В дверь кабинета постучали, майор крикнул: «Давайте», — и милиционер ввел худенькую рыжеватую девчушку. Майка ее была измята, лицо заспано. Она посмотрела на майора и Олега. Лицо ее не выражало никаких чувств.
— Олег, может, вас оставить на несколько минут? — спросил майор.
— А чего оставлять? — пожала плечами девушка. — Я вам всем могу дать, чего стесняться. Раздеваться, что ли? — Она начала стягивать через голову майку.
— Не нужно, Светлана, — мягко сказал Олег, сглатывая комок в горле. Почему-то он представил на ее месте Тамару. Господи, почему люди убивают себя с такой неистребимой страстью…
— Ну, смотрите, а то я чистая…
— Светлана, — сказал Олег, — мы только хотим помочь тебе.
— Все мне хотят помочь. Правда, сначала трахнут, а потом почему-то забывают.
— Светлана, ты хочешь соскочить с иглы? — спросил Олег.
— А тебе что до того, чего я хочу?
— Я могу помочь тебе. Одно внушение — и ты перестанешь быть наркозависимой. Ты должна только выполнить два условия. Первое — ты должна этого хотеть.
— Ну и предположим, что я хочу соскочить? Что еще?
— Ты должна выполнять библейские заповеди. Хочешь, я тебе их перечислю: да не будет у тебя другого бога сверх меня, чти отца и мать своих, не убий, не прелюбодействуй, не укради, не лжесвидетельствуй, не домогайся дома ближнего твоего, люби ближнего своего, как самого себя.
Понимаешь?
— А чего тут понимать?
— Согласна ты следовать божьим заповедям или искренне стремиться выполнять их?
— Не-е.
— Почему?
— Любить ближнего своего? Ты что, придурок последний? Да я их ненавижу! Передушила бы своими руками. Понял? За что мне любить ближнего? За то, что трахали меня все кому не лень, золотые горы обещали? За то, что мать с отцом рукой на меня махнули? За то, что парень, который мне в любви клялся, посадил меня на иглу? За то, что за дозу такое вытворять заставляют, что вы и придумать не сможете? Так что ты свои заповеди засунь себе знаешь куда? Вот именно, туда, куда думаешь. В задницу. И пошли вы все со своими проповедями к той матери, которую чтить вовсе не обязательно, поняли… А насчет хочу ли я соскочить — поздно уже. Мне уже все равно ничего не светит, поэтому валите вы все куда подальше. — Она повернулась к майору. — Ну чего, скажи своему менту, чтобы отвел меня в камеру, мне спать охота…
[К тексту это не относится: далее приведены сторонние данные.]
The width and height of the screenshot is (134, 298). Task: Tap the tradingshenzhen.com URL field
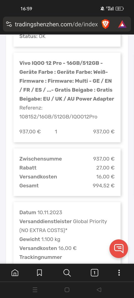click(x=56, y=24)
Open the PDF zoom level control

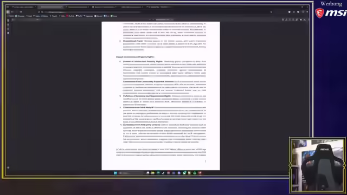pyautogui.click(x=164, y=20)
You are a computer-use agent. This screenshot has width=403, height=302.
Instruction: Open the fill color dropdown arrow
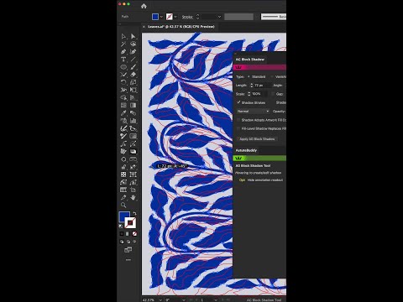(161, 17)
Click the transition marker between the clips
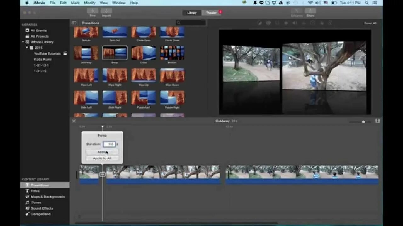The image size is (403, 226). coord(103,174)

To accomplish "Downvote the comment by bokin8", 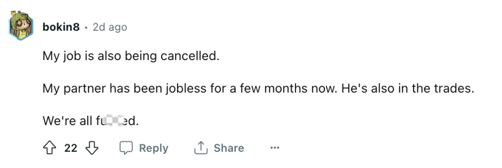I will [92, 148].
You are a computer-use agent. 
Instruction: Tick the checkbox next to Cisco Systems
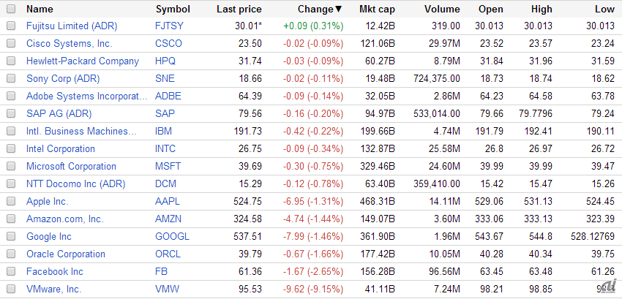(x=10, y=43)
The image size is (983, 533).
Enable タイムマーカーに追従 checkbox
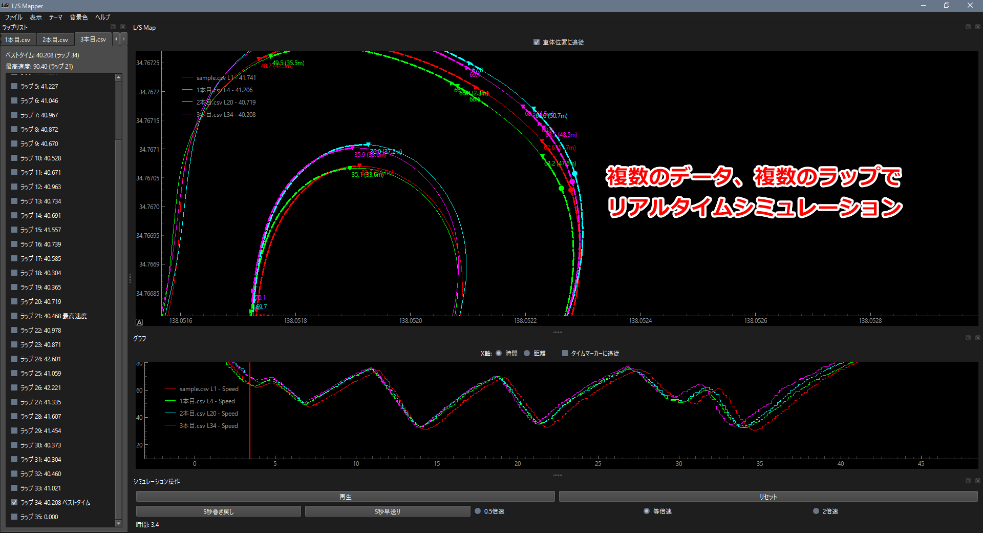[565, 353]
Девушку увели, майор вздохнул и посмотрел на Олега:
— Что скажешь? Тяжелый случай. Может, в самой глубине она еще человек, но как добраться до этой глубины…
— Может быть, Ирина Сергеевна и сумела бы как-то взломать броню ее ненависти к людям и к себе, а я… С вашего разрешения, товарищ майор, я поговорю с ней, как вы?
— Ну, если не очень откладывать, потому что долго держать мы ее не можем, дело-то совершенно очевидное, а дальше она уже попадает в СИЗО, потом суд, потом колония — обычный путь. Но все равно, спасибо тебе за все, бывай…
Глава 9. Взрыв в сейфе
Ангел Габриэль сидел в своей машине, припаркованной у дома Ирины Сергеевны. Господин сказал ему, что, возможно, кто-то заявится к ней, пока она и муж на работе. Кто это может быть, добавил он, он пока не знает, но ощущение опасности было вполне реальным. Настолько, что и Габриэль сразу почувствует, когда опасность приблизится.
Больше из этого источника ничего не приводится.